Heaven and Hell · Allan Kardec
Chapter 56 of 79
Example 8 - FRANÇOIS RIQUIER.
— He was an old bachelor, miserly and very well known, who died at C…, in 1857, bequeathing a considerable fortune to his collateral relatives.
At one time he had been the landlord of a tenant who later forgot him completely, not even knowing whether he was still living or not.
In 1862, a daughter of this lady, subject to fits of catalepsy followed by spontaneous magnetic sleep and also a good writing medium, saw, during one of those sleeps, Mr. Riquier, who, she assured, intended to address himself to her mother.
A few days later, since he had manifested himself spontaneously confirming that intention, they held with him the following conversation: Q. What do you want of us?
A. The money those wretches seized in order to share it out! They sold farms, houses, everything, to enrich themselves! They squandered my goods as if they no longer belonged to me.
See that justice is done to me, since they will not hear me, and I do not wish to witness such infamies. They say I was a usurer, and they have kept my money. Why do they not wish to return it to me? Do they hold that it was ill-gotten? Q. But you are dead, my dear sir, and you no longer have any need of money. Implore God to grant you a new existence of poverty so that you may expiate the usury of this last one.
A. No, I could not live in poverty. I need my money, without which I cannot live.
Besides, I do not need another existence, because I am living at present.
Q. (The following question was put to him with the aim of bringing him back to reality.) Do you suffer?
A. Oh! yes. I suffer worse tortures than those of the cruelest infirmity, for it is my soul that endures them.
Having ever in mind the iniquity of a life that was for many a cause of scandal, I have the awareness of being a wretch unworthy of pity, but my suffering is so great that it is necessary for me to be helped out of this deplorable situation. Q. We will pray for you.
A. Thank you!
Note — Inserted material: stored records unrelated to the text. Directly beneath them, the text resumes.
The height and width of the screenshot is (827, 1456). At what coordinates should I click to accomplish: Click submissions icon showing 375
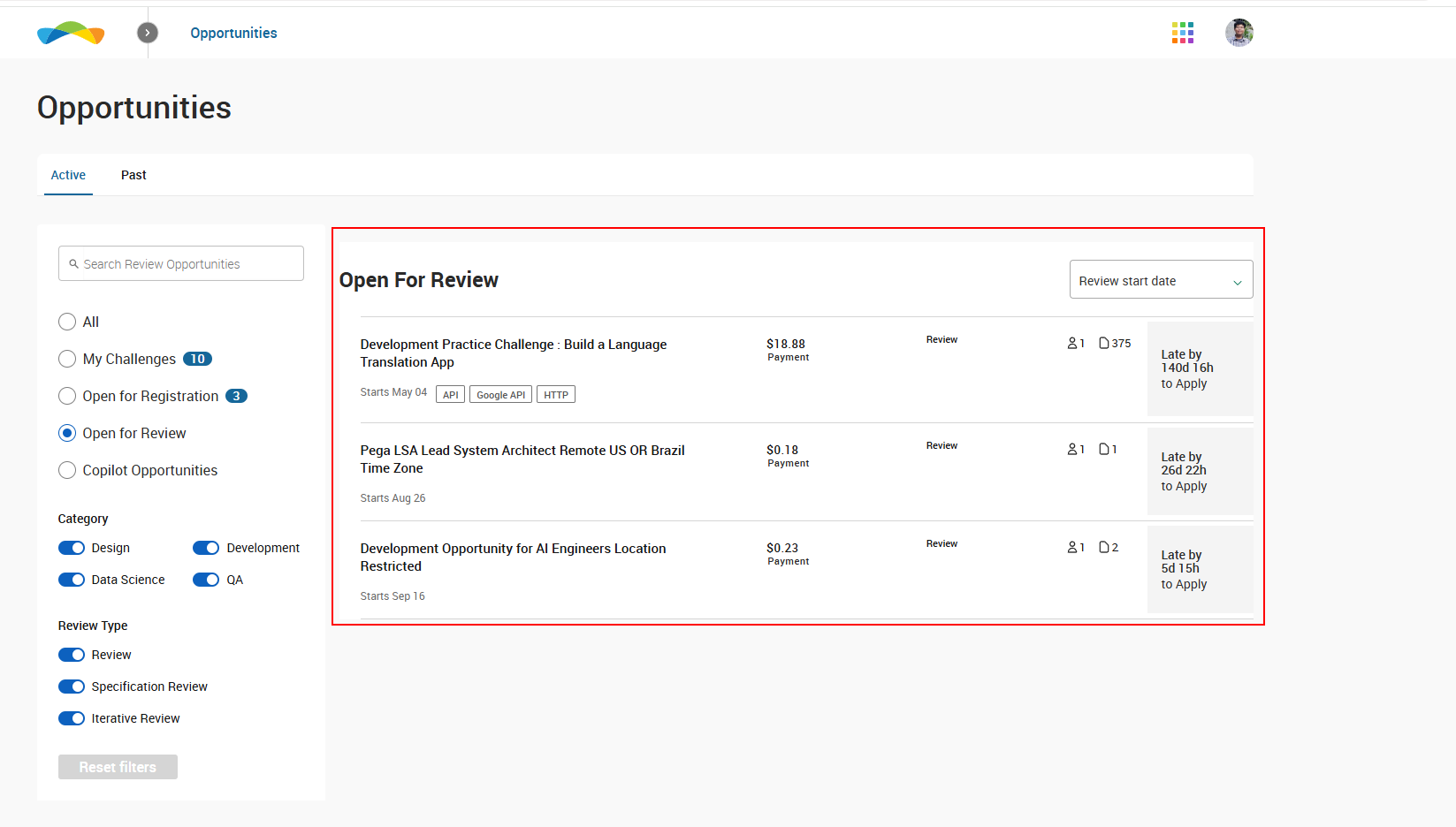click(x=1104, y=343)
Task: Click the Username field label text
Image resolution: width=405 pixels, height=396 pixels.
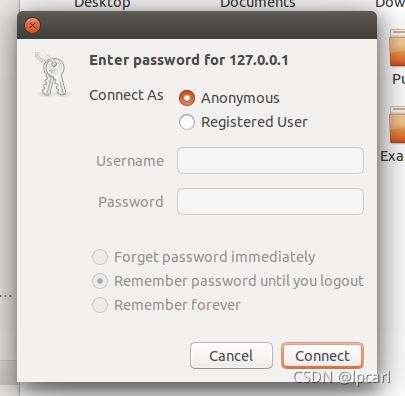Action: pyautogui.click(x=130, y=161)
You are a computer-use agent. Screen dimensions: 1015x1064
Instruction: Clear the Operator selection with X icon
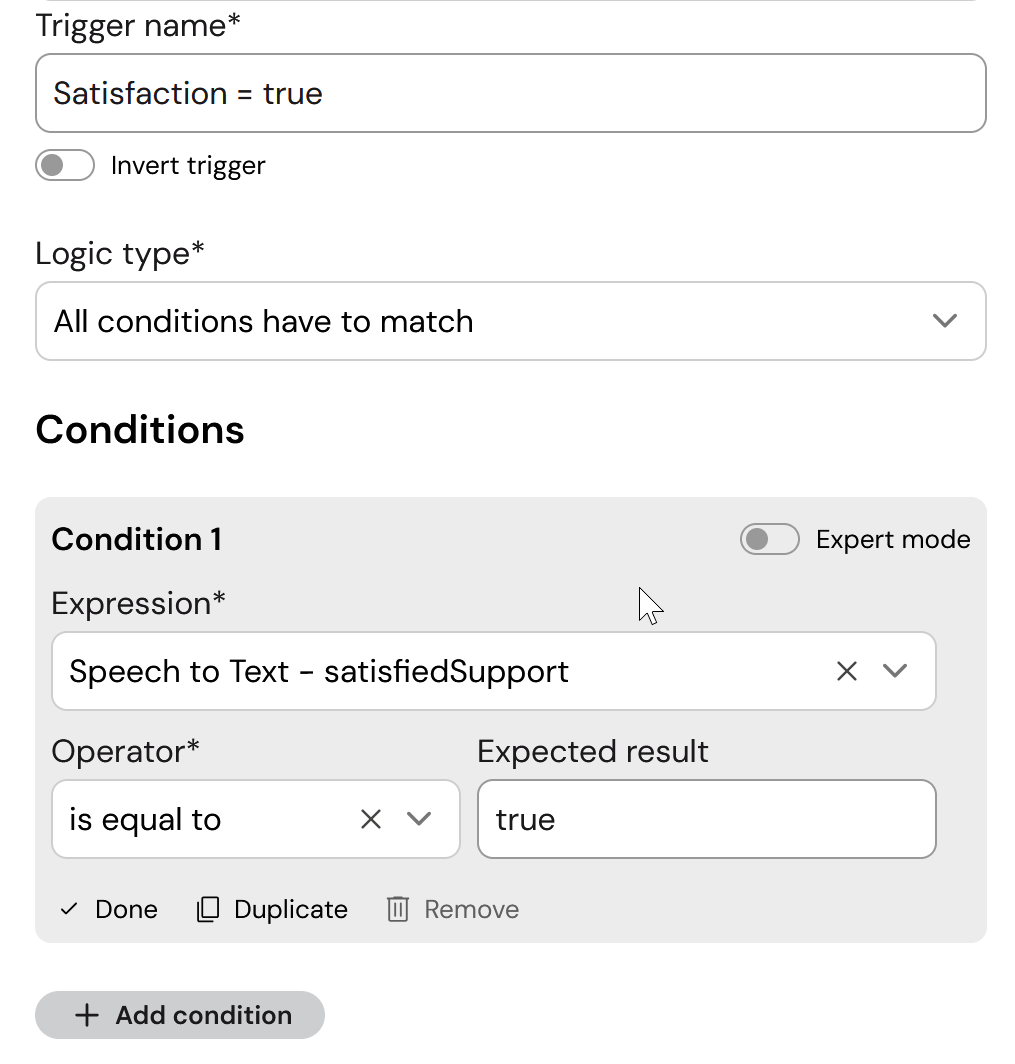coord(370,819)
Pray that I may forget my earthly goods, without which I shall not be able to repent.
Farewell, and thank you.
François Riquier.
Rue de la Charité No. 14.
— It is curious to see this Spirit indicate his dwelling as though he were alive.
The lady hastened to verify it and was greatly surprised to find that it was precisely the last house Riquier had inhabited.
Thus, after five years, he still did not consider himself dead, but rather experienced the anxiety, quite cruel for a usurer, of seeing his goods shared out among the heirs.
The evocation, provoked undoubtedly by some good Spirit, had as its aim to make him understand his state and to predispose him to repentance. [1] [This communication was published in the Spiritist Review of August 1862 under the title The Punishment of a Miser.]